Observe-se que o fim das coligações tem algumas repercussões semelhantes ao que ocorreria com a imposição da cláusula de desempenho:
- Somente partidos que ultrapassem o quociente eleitoral ascendem ao Parlamento, ao contrário do que acontece na sistemática atual, em que partidos podem eleger representantes sem lograr atingir tal quociente.
- Por conta de (1), alguns partidos de pouca expressão numérico-eleitoral tendem a desaparecer, pois sua principal moeda de troca – tempo de TV, aluguel/cauda – não terá mais valor no mercado eleitoral.

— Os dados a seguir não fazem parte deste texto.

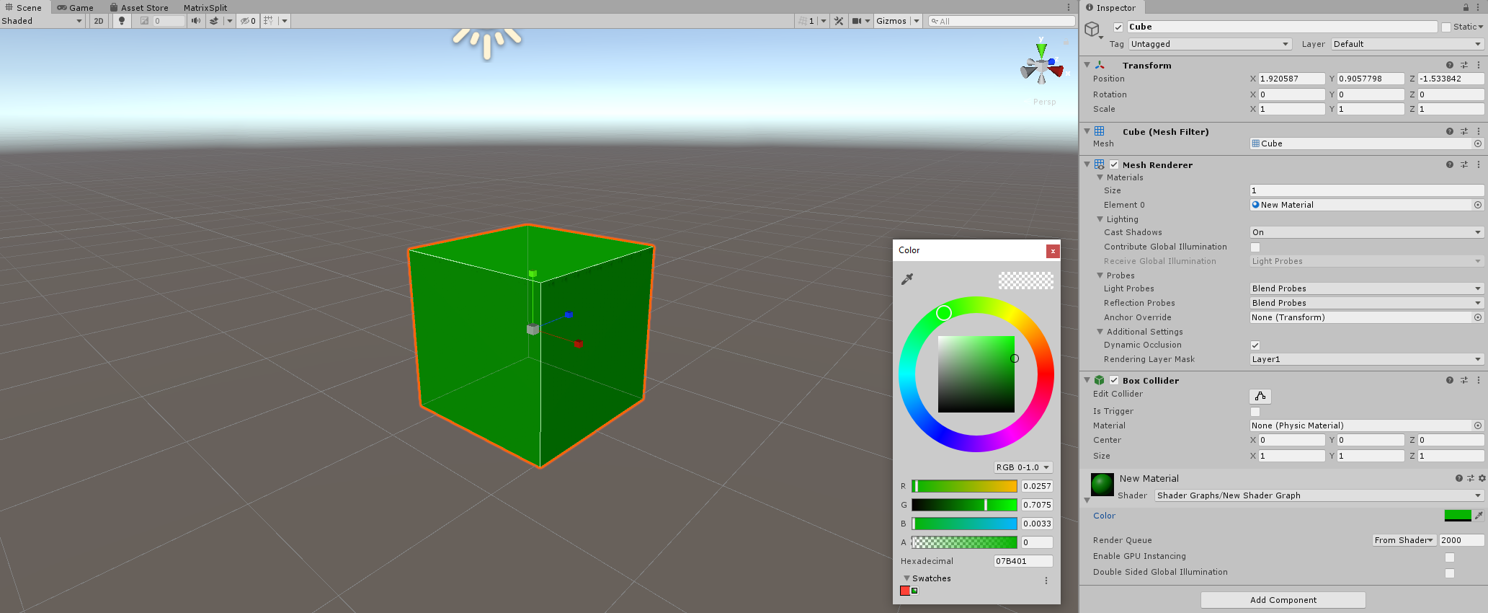This screenshot has height=613, width=1488.
Task: Pick a color with the eyedropper tool
Action: (x=907, y=279)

Para sobreviverem, os partidos, nessa situação, incluindo os ideológicos, serão compelidos a fundir-se, diminuindo o número de siglas partidárias.
- O voto de legenda adquirirá imediato significado político-partidário posto que, embora ainda misturado aos votos nominais, terá repercussão apenas na sigla à qual o voto for consignado (no atual modelo o voto de legenda se perde no interior da aliança e pode servir para eleger candidatos distintos do partido ao qual o voto foi concedido).
- Haverá maior identidade entre eleitor, candidato e partido, já que o voto em José, do partido XYZ, somente servirá para eleger o próprio José ou candidatos de XYZ, diferente de hoje, que se vota em José e pode-se estar elegendo João, do partido ABC.
- O número de candidatos ao Parlamento tende a aumentar, pois os partidos terão interesse eleitoral em usar o limite máximo permitido de postulantes (50% a mais que as vagas parlamentares). Hoje a coligação só pode ter, no conjunto, o dobro de candidatos relativamente às vagas legislativas.
- Será restabelecida a essência do sistema proporcional de representação parlamentar em que os candidatos são eleitos em consonância com a proporção de votos obtida pelos partidos, o que não acontece com o mecanismo brasileiro de coligações em cujo interior impera, no mais das vezes, a desproporcionalidade.
- Haverá estímulo à criação de blocos parlamentares entre partidos com afinidades programáticas.
-
A criação de novos partidos tende a diminuir drasticamente, em especial por conta das dificuldades eleitorais de, isoladamente, atingir quocientes eleitorais, e por causa do papel irrelevante da nova agremiação em termos de “valor de mercado”.
Saliente-se ainda que a minirreforma de 2015 já estabeleceu limites mais rígidos para os partidos sem representação na Câmara Federal terem acesso ao tempo de rádio e TV e ao fundo partidário, de sorte que, sob este aspecto, a não instituição da cláusula de desempenho alteraria pouco o contexto atual.
Enfim, tramitar na Câmara, concomitantemente, a cláusula de barreira e o fim das alianças é correr o risco de não aprovar nenhuma das duas propostas. O certo é concentrar esforços no mecanismo das alianças proporcionais, lipoaspirando-o de vez do sistema atual.
—————————————————-
Maurício Costa Romão, é Ph.D. em economia pela Universidade de Illinois, nos Estados Unidos.